During a meeting on Tuesday in Jerusalem with visiting Romanian Prime Minister Ludovic Orban, Israeli Prime Minister Benjamin Netanyahu expressed his appreciation for Bucharest’s assistance over the years in presenting a “sensible case” to the European Union on Israel’s behalf.

Referring to Israel’s recent forging of U.S.-brokered peace agreements with the United Arab Emirates, Bahrain and Sudan, Netanyahu said that these Arab countries “obviously have a different view of the situation … in the Middle East than some of the traditional bureaucracies of the E.U.”

Netanyahu also stated that Israel “will continue to value [Romania’s] assistance in explaining to the E.U. the changing circumstances in the Middle East that are advancing peace and prosperity for all.”

According to the Prime Minister’s Office, Netanyahu began the meeting by addressed in Monday evening’s terrorist attack in Vienna.

“A few moments ago, I spoke to our colleague, [Austrian Chancellor] Sebastian Kurz, [and] told him that the people of Israel stand with Austria, as I know the people of Romania do and so many others, against the savagery of Islamist terrorism,” said Netanyahu. “We are cooperating … with our intelligence and [in] every other way that we can.”

“The same is true of corona,” he continued. “I spoke yesterday to my friend [Greek Prime Minister] Kyriakos Mitsotakis … to see how we can cooperate on corona, and just recently … with our colleague [Czech Prime Minister Andrej Babiš] to see again how we can cooperate and help each other in this. This is something that happens as a matter of course with Romania. Our friendship has been very, very powerful between the people of Israel and the people of Romania. We have hundreds of thousands of Romanians who came to Israel, and they’re a human bridge … .

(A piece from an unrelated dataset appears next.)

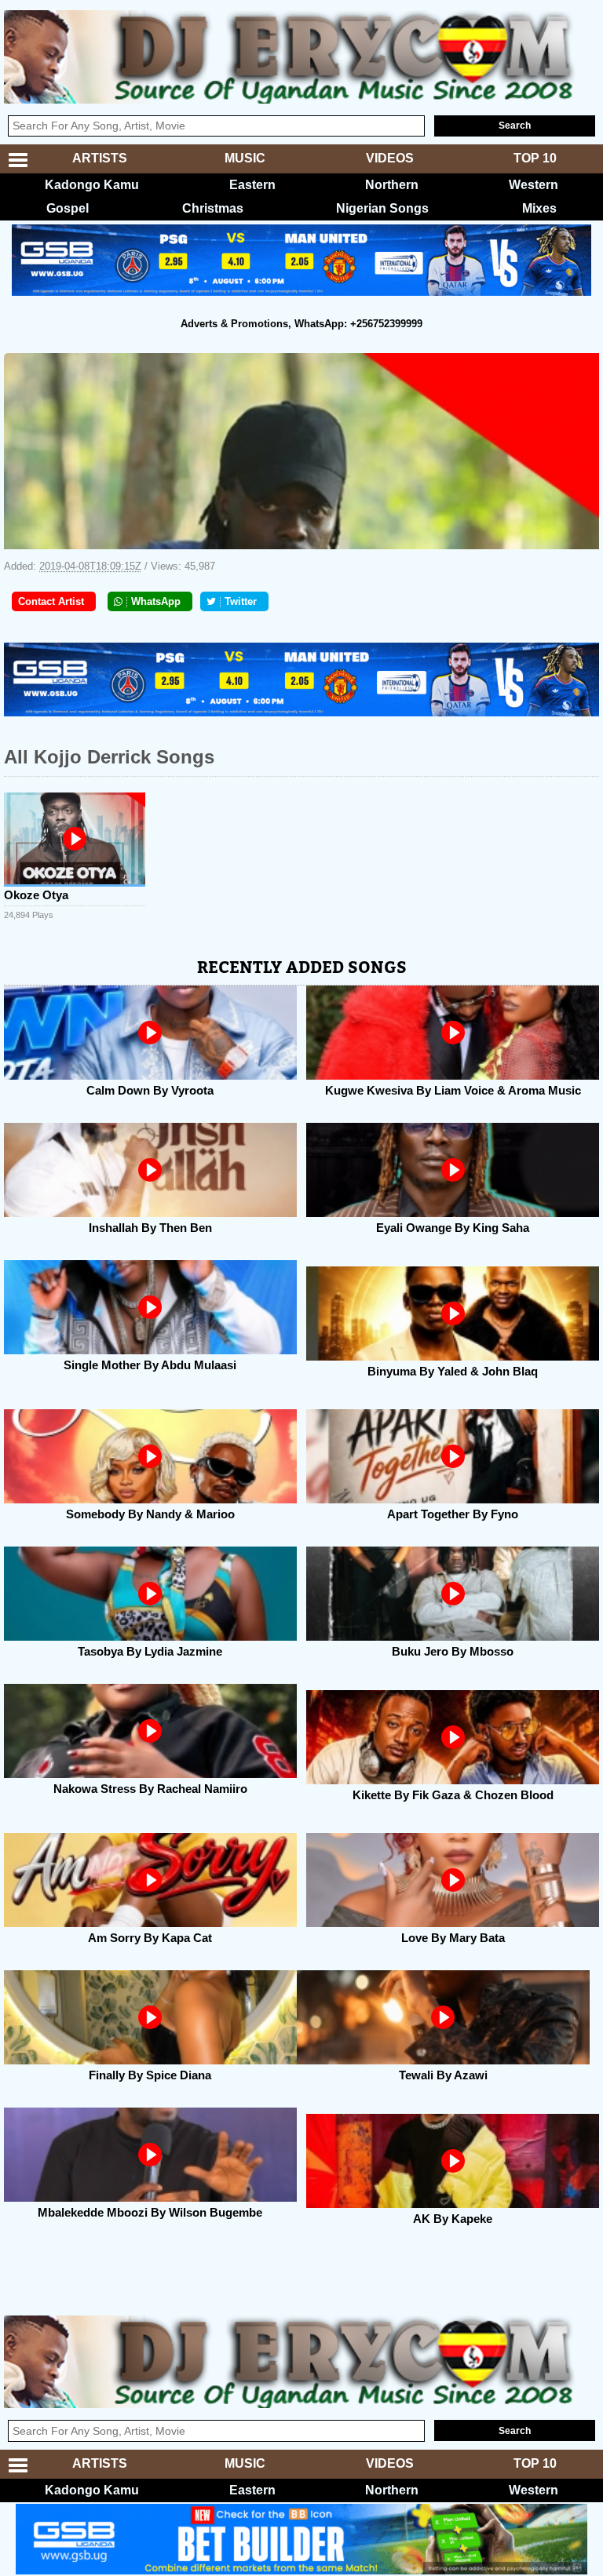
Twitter (241, 601)
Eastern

“We are committed not only to our common past but to a future. And the future belongs to those who innovate,” he said. “Innovation is the key to assuring the prosperity, safety and health of our people in the future. And in this, Israel and Romania are cooperating in many fields: in cybersecurity, water management, agriculture, health, space and many other areas.”

“But the most important thing,” he stressed, “is that our business sectors, our business people, our entrepreneurs … cooperate. And for this purpose, we’re going to sign today a treaty on avoiding double taxation, which from my experience has always enhanced trade and investments in a very rapid way. So, I think this is very good news for Romania and for Israel.”